WORK TO BE COMPLETED: Copy every line of the records that contains the word "button", treating uppercase and lowercase as distinct.

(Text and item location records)
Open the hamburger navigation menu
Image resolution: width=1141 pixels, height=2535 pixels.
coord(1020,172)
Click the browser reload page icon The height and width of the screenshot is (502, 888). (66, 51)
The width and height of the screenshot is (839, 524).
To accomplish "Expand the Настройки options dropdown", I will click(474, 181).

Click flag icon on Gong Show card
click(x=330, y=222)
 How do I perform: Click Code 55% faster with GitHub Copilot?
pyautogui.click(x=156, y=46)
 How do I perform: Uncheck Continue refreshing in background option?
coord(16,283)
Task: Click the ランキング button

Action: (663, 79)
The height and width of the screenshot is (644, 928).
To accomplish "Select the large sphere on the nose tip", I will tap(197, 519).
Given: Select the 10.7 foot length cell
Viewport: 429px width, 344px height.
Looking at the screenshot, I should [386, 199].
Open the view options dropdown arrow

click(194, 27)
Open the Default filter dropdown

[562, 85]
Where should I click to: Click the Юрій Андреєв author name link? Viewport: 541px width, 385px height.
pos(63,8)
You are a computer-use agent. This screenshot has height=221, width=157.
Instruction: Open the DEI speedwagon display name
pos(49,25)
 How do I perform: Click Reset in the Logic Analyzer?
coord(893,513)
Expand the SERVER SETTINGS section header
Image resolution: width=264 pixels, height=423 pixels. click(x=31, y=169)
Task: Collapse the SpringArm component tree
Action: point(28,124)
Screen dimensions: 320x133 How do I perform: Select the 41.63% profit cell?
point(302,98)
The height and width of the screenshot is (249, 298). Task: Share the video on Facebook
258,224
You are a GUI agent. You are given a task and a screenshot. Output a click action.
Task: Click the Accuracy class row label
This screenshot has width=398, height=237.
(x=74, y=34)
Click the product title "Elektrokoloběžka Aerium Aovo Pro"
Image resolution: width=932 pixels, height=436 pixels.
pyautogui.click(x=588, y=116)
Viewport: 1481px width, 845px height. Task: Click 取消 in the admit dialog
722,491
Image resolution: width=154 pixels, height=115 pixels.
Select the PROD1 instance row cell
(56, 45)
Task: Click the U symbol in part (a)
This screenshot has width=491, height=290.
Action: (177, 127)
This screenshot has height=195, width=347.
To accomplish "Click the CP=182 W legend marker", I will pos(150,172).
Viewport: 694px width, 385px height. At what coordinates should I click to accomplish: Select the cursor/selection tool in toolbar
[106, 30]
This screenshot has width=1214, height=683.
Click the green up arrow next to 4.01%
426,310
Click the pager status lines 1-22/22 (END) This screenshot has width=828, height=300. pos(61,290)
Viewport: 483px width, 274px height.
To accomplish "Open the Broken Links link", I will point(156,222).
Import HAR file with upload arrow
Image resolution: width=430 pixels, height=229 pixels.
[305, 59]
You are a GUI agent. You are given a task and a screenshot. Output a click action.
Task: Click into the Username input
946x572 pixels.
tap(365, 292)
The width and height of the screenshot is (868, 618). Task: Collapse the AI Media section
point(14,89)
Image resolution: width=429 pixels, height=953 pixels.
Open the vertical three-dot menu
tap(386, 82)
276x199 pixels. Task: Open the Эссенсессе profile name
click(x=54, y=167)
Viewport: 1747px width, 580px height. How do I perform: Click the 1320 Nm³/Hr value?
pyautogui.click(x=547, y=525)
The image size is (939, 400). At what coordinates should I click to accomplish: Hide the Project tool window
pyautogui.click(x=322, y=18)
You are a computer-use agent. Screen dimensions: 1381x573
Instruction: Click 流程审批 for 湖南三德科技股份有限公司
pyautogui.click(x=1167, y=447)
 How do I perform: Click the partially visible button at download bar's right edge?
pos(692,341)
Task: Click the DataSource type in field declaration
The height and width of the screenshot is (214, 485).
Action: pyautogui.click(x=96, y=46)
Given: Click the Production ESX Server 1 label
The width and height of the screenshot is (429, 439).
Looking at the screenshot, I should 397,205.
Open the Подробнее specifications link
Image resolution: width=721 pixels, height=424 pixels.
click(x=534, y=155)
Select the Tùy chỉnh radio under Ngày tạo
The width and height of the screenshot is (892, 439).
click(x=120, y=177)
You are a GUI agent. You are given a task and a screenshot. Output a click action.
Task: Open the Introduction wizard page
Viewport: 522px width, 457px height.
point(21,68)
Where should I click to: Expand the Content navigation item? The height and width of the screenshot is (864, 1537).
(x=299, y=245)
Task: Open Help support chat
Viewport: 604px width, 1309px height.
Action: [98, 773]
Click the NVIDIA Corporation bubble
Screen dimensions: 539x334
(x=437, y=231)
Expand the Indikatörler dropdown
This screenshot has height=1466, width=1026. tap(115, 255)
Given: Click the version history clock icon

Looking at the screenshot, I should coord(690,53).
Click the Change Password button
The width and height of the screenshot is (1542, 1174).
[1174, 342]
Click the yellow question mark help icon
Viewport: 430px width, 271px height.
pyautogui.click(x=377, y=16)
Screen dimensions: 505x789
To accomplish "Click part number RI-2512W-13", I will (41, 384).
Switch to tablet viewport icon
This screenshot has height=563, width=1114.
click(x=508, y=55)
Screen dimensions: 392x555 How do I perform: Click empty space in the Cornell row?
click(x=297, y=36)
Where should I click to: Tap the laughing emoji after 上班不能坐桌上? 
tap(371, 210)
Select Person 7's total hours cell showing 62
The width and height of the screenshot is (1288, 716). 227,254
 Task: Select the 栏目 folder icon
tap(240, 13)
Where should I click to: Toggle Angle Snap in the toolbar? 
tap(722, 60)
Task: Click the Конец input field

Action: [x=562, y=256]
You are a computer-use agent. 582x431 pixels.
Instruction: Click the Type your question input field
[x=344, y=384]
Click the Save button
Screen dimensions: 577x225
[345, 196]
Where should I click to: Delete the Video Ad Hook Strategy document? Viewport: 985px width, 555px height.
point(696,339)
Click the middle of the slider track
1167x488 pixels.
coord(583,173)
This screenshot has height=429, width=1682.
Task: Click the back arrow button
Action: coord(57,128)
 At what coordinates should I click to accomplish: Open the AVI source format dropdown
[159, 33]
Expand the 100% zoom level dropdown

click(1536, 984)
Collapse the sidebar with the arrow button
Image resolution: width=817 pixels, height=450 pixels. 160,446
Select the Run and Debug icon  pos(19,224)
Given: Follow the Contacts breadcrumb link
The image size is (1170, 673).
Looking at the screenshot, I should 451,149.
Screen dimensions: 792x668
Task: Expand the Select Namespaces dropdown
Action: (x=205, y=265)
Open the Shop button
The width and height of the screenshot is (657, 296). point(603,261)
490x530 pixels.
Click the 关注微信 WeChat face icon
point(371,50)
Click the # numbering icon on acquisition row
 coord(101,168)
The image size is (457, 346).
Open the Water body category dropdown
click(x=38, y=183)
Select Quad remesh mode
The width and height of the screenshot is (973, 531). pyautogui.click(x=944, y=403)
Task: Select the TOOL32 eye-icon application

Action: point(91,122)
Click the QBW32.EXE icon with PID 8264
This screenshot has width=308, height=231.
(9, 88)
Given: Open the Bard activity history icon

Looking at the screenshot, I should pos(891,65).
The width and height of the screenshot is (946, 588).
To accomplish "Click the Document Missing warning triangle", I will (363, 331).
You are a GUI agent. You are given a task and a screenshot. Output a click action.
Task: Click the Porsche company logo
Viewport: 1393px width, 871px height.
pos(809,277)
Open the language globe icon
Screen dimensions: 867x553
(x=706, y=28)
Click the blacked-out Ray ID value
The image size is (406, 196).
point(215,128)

COMPLETE ANSWER:
Task: Click the ランキング button
 How do I perform: Click the partially visible button at download bar's right edge?
Click the Change Password button
Click the Save button
Task: Click the back arrow button
Collapse the sidebar with the arrow button
Open the Shop button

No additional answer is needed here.